Reclaman que se cumpla la ley en casos de aborto no punible

 

Por: Sibila Camps

 

 

La creciente judicialización de casos de aborto no punible preocupa no sólo a organizaciones de defensa de los derechos de las mujeres, sino también a los jueces de los máximos tribunales. La ministra de la Corte Suprema Carmen Argibay consideró que "están equivocados" tanto los médicos que niegan la práctica, como los jueces que confirman este rechazo. El año pasado hubo al menos tres casos similares, derivados de violaciones, que terminaron innecesariamente en la Justicia. Sólo en las últimas semanas se conocieron otros tres casos, de menores de edad; uno de los dos ocurridos en Chubut -la chica abortó el viernes- llegó hasta la Corte provincial, que consideró que "el caso se judicializó indebidamente".

Si bien el Código Penal castiga el aborto, el artículo 86 contempla dos excepciones: si se ha hecho para evitar un peligro para la vida o la salud de la madre y si el embarazo proviene de una violación o abuso a una mujer "idiota o demente".

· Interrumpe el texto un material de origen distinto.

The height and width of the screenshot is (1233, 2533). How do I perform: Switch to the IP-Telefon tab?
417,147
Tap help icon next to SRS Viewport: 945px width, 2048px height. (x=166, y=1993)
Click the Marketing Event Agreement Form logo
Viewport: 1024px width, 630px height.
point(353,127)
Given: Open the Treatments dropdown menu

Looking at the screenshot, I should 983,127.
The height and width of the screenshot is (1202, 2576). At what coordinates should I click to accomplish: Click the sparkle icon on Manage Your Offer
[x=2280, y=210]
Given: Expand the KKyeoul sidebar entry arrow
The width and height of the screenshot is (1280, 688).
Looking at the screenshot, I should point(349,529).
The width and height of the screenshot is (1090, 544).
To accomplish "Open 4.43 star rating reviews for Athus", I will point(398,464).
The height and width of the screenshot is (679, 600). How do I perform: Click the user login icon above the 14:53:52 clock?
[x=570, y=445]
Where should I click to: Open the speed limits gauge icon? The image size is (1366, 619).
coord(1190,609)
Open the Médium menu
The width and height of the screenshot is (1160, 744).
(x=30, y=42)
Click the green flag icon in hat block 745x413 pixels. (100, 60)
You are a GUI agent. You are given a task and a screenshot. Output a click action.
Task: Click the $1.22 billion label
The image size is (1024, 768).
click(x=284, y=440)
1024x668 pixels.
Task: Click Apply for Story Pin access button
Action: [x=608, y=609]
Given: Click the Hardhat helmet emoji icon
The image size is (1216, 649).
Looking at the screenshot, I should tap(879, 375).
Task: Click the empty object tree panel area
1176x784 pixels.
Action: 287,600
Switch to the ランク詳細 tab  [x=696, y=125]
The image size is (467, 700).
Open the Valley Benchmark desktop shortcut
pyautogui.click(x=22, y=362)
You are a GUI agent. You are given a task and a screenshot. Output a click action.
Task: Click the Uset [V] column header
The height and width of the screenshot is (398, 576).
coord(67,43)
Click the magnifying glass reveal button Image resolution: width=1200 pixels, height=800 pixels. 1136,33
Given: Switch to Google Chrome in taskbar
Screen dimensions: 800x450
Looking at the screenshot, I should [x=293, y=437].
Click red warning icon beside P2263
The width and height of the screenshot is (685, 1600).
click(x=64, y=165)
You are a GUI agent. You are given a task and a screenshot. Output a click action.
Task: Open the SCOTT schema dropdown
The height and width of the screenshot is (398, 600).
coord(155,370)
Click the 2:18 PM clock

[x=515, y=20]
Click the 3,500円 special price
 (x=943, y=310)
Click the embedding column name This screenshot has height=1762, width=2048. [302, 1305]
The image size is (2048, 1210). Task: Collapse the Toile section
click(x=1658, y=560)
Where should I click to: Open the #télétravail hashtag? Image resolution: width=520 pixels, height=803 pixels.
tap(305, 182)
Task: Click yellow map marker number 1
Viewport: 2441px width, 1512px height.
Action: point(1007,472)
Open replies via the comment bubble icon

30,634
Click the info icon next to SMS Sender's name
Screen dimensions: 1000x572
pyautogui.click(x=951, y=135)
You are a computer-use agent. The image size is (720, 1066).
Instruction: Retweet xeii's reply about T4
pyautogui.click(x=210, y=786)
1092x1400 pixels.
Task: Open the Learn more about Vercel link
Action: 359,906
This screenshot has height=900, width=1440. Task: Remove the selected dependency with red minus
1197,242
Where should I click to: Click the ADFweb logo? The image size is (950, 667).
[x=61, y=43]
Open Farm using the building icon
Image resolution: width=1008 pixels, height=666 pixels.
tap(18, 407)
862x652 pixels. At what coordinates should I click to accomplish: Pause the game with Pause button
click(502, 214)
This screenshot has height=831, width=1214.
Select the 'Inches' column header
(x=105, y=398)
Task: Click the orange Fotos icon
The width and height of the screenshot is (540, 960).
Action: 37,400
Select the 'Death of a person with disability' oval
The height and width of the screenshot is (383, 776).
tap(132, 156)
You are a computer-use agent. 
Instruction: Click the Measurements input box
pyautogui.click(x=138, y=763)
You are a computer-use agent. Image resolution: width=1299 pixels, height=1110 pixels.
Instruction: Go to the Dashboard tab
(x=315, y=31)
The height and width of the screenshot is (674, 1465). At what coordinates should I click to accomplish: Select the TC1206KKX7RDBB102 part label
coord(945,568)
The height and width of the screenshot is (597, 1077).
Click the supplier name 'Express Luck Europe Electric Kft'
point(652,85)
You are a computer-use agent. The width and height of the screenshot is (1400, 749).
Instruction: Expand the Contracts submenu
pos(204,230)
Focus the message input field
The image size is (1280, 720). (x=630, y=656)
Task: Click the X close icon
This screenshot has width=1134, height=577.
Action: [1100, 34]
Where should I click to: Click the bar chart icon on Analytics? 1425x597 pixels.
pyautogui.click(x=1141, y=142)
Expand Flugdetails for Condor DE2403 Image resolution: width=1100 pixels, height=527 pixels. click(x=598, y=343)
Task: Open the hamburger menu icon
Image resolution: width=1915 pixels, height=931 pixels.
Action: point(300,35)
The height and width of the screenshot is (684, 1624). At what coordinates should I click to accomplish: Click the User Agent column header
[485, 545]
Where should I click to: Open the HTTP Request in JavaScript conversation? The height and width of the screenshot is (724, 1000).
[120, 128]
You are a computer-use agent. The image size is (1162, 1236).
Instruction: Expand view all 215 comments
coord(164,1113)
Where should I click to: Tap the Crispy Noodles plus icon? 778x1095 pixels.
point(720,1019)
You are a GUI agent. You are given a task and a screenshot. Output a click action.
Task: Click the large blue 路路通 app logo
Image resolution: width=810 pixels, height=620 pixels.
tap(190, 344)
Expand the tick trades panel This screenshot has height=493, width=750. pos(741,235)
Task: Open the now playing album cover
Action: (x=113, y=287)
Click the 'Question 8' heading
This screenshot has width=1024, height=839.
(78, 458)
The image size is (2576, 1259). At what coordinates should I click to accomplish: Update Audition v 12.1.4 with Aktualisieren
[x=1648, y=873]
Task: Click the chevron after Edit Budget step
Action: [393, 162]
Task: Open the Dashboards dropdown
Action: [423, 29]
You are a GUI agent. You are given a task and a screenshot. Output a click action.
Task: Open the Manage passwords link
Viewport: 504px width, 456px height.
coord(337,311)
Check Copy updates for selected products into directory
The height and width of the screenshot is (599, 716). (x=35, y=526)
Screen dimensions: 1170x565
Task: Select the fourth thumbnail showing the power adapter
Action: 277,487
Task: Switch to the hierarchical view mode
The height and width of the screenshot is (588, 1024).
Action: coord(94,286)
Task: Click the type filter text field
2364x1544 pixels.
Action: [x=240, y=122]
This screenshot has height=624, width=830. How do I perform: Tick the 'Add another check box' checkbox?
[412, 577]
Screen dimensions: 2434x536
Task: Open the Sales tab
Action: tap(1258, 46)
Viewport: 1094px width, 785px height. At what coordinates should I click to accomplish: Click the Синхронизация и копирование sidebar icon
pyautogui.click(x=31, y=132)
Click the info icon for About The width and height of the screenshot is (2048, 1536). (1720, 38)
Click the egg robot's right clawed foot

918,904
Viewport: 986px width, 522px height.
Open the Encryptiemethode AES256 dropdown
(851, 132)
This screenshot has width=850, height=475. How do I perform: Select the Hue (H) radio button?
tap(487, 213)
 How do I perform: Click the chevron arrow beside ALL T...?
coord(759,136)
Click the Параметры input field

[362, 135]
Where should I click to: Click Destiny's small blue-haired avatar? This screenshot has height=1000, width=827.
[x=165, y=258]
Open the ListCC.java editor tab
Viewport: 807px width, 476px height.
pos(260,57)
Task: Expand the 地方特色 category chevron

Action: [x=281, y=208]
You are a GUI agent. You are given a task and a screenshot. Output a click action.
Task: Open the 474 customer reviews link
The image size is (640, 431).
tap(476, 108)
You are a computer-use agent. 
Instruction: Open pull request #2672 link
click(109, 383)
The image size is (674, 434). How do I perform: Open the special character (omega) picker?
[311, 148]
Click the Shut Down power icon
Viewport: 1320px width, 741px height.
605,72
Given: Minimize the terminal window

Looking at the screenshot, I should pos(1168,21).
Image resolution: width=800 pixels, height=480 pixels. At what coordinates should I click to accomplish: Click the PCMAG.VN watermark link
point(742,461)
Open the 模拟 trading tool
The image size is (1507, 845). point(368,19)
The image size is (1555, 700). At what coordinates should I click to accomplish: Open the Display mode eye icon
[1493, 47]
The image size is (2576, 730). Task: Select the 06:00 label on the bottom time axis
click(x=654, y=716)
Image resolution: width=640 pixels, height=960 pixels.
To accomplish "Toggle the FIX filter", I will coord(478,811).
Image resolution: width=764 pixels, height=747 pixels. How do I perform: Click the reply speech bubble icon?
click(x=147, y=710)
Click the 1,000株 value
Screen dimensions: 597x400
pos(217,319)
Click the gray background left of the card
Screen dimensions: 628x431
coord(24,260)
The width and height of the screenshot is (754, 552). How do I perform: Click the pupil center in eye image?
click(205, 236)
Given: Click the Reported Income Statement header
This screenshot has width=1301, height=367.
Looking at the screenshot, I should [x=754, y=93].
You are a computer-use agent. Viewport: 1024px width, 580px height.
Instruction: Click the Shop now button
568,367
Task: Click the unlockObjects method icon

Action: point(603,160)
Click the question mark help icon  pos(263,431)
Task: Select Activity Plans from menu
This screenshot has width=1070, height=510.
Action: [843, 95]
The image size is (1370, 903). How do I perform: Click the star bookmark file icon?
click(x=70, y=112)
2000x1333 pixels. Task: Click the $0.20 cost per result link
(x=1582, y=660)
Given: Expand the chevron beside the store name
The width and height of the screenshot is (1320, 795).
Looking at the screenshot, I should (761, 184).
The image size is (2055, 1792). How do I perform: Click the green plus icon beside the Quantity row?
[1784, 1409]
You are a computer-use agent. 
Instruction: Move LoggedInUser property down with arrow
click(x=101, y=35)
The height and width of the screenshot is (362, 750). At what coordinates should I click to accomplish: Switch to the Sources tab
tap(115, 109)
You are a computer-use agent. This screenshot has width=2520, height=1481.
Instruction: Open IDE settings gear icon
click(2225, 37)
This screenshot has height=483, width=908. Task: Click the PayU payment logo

Si bien la ley sólo exige el consentimiento de la mujer, en muchos hospitales se niega la interrupción del embarazo aun en estas situaciones. Según Eduardo Sambrizzi, vicepresidente de la Corporación de Abogados Católicos, es por el temor de ser acusados "de haber practicado un aborto no contemplado como no punible, por cuanto la interpretación del artículo 86 no es unánime".

"Toda la jurisprudencia se basa en la interpretación amplia", señala la médica Mabel Bianco, de FEIM. Implica la despenalización en cualquier caso de violación. La restringida la acepta sólo si la víctima es discapacitada mental. La titular de la Comisión de la Mujer de la Asociación de Abogados de Buenos Aires, Nina Brugo, señala que el proyecto original tenía una coma después de "violación", que desapareció en el Boletín Oficial y dio lugar a esta ambigüedad.

"Ese miedo apareció en los últimos años, y hasta hay amenazas contra los médicos y los abogados. Es evidente que nunca se trabajó con los médicos, esto no se enseña en la facultad", apunta Bianco. Por eso la Corte de Chubut recomendó al Ejecutivo que elabore guías para médicos. El Ministerio de Salud de la Nación hizo la primera, en 2007; pocas provincias la adoptaron.

Según María Teresa Bossio, de Católicas por el Derecho a Decidir, quienes deniegan la práctica en situaciones no punibles "no están convencidos de los derechos de las mujeres, que están avalados por protocolos internacionales ratificados por la Argentina".

"Las chicas embarazadas tras ser violadas por un familiar cercano', con quien tienen un lazo afectivo,' sufren una depresión aguda muy violenta, que empieza a deteriorarlas físicamente -describe Bianco-: dejan de alimentarse, entran en autismo, abandonan el colegio, no quieren salir a la calle. Tienen la imagen del agresor en su vientre". "Sienten que lo que llevan adentro es un monstruo -revela Inés Hercovich, autora de 'El enigma sexual de la violación'-. En los casos que entrevisté, jamás hablaron del bebé, ni del hijo, ni del embarazo: hablaban de 'eso'".

En el Congreso hay varios proyectos que despejan las dudas restrictivas y amplían las situaciones autorizadas. Mañana, más de 35 diputados de 11 bloques presentarán el proyecto de ley de interrupción voluntaria del embarazo. Los acompañarán las 250 organizaciones que integran la Campaña Nacional por el Derecho al Aborto Legal, Seguro y Gratuito.

Fuente: Diario «Clarín», Sección “Sociedad”, 15 de marzo de 2010.